- _Problem requirements_
Copy the records verbatim, starting at the line that contains "Where should I" and ending at the end of the records. Omit the pictures from your copy.

- _Provided records_
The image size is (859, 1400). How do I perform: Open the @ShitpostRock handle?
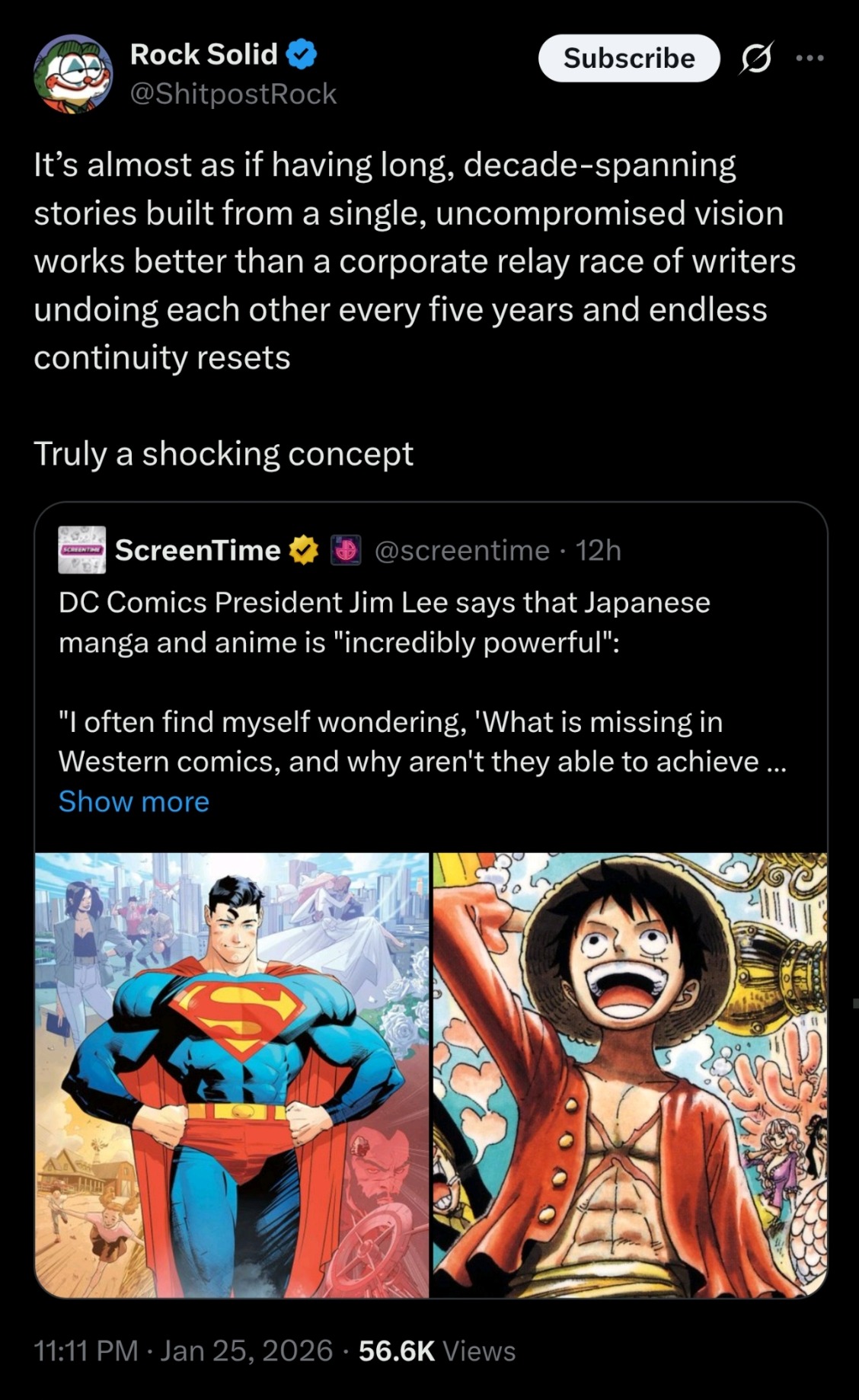pyautogui.click(x=233, y=94)
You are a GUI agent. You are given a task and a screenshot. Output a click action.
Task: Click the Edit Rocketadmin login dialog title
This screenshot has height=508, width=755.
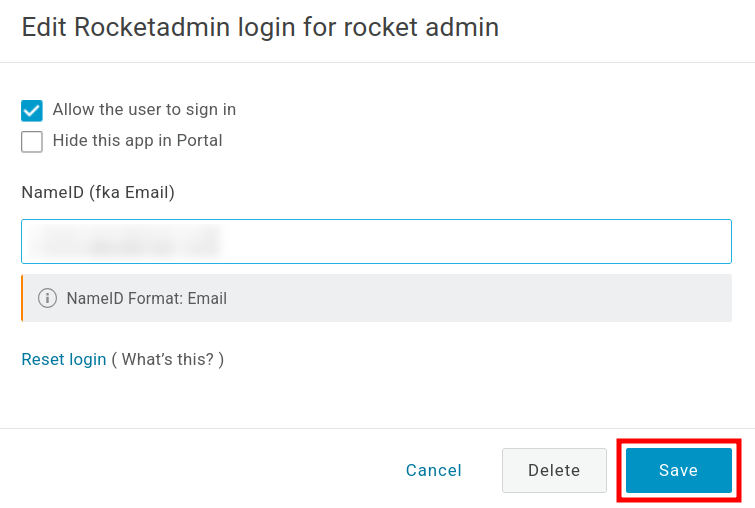[x=260, y=27]
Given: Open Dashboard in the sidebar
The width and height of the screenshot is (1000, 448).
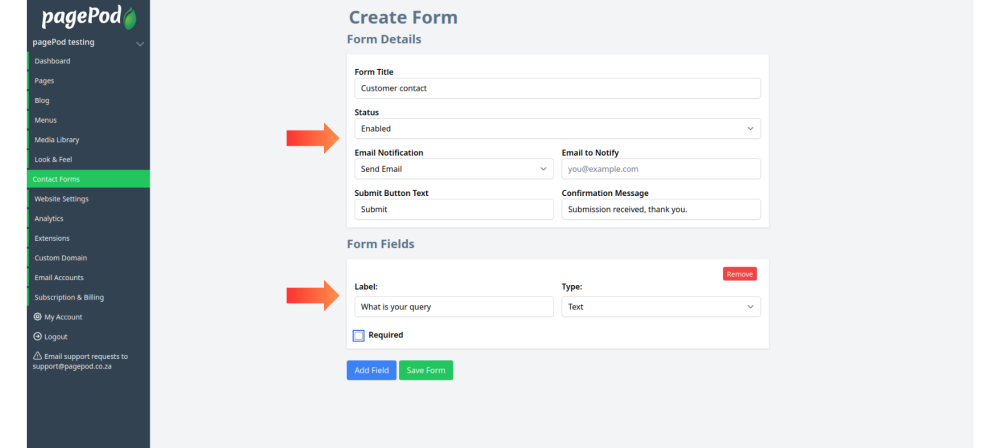Looking at the screenshot, I should (x=89, y=61).
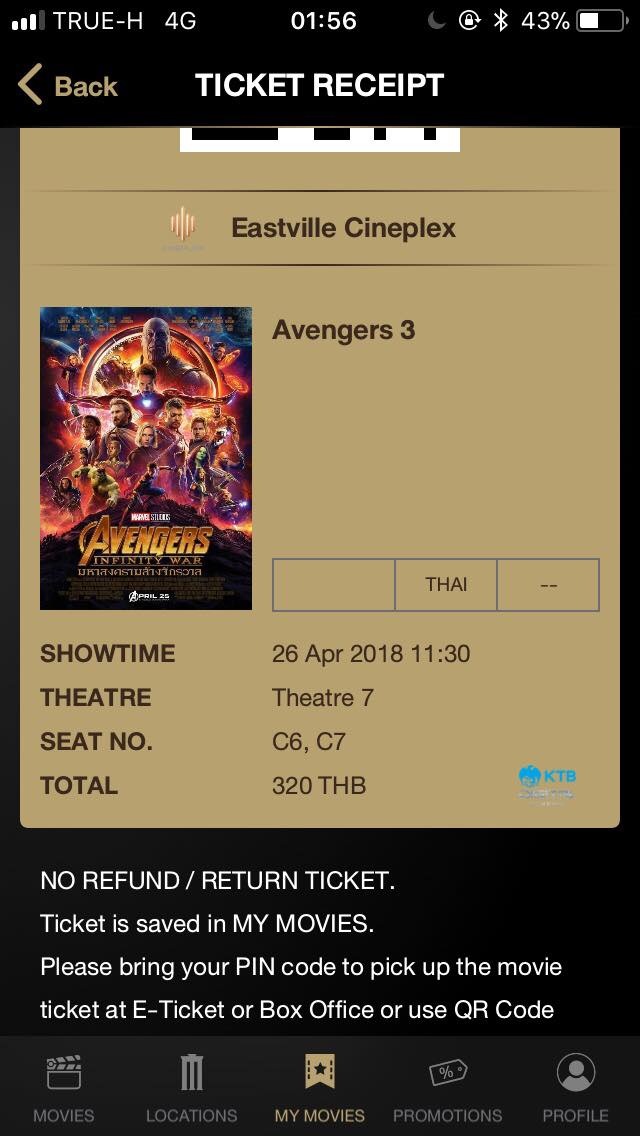Tap the Back chevron arrow

pyautogui.click(x=31, y=85)
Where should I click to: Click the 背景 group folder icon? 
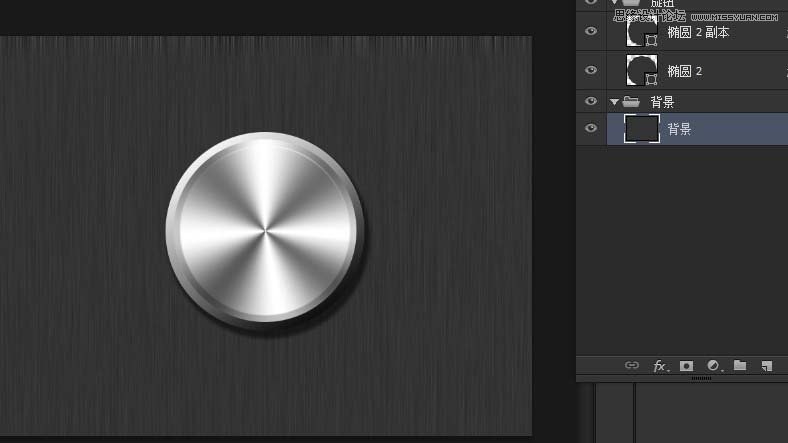click(631, 101)
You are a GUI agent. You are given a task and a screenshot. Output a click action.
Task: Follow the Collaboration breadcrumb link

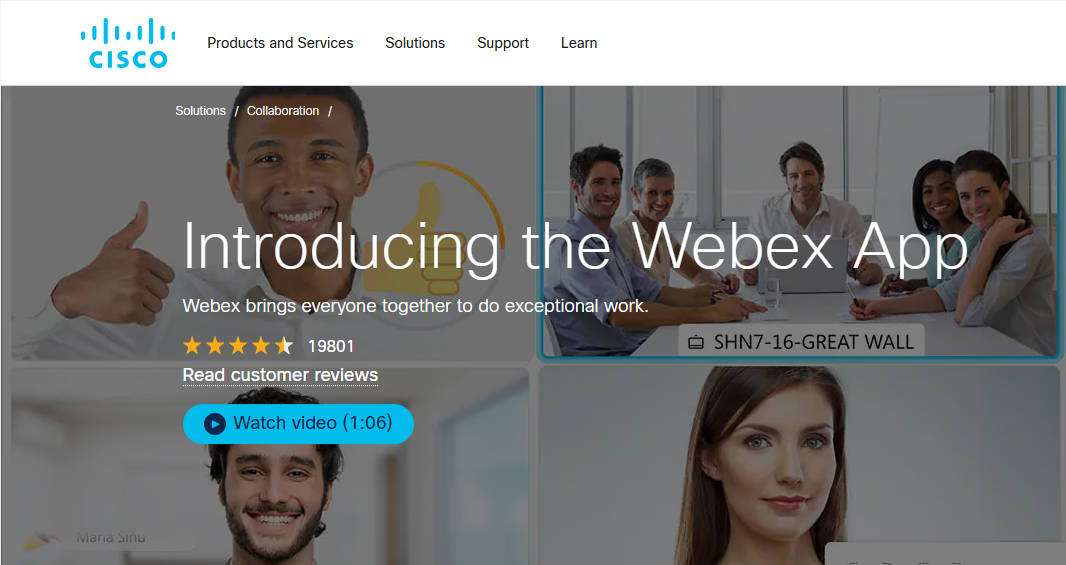click(x=282, y=111)
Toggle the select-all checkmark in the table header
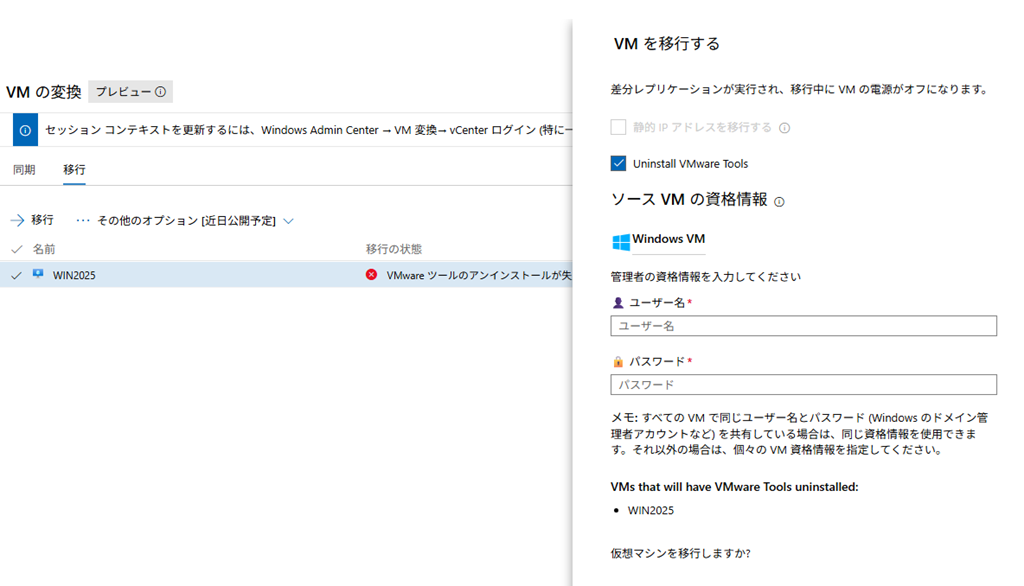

- _Finished task_
Where should I click to: Click the 背景 group folder icon? 
click(631, 101)
You are a GUI agent. You are given a task and a screenshot. Output a click action.
Task: Follow the Collaboration breadcrumb link

click(x=282, y=111)
Toggle the select-all checkmark in the table header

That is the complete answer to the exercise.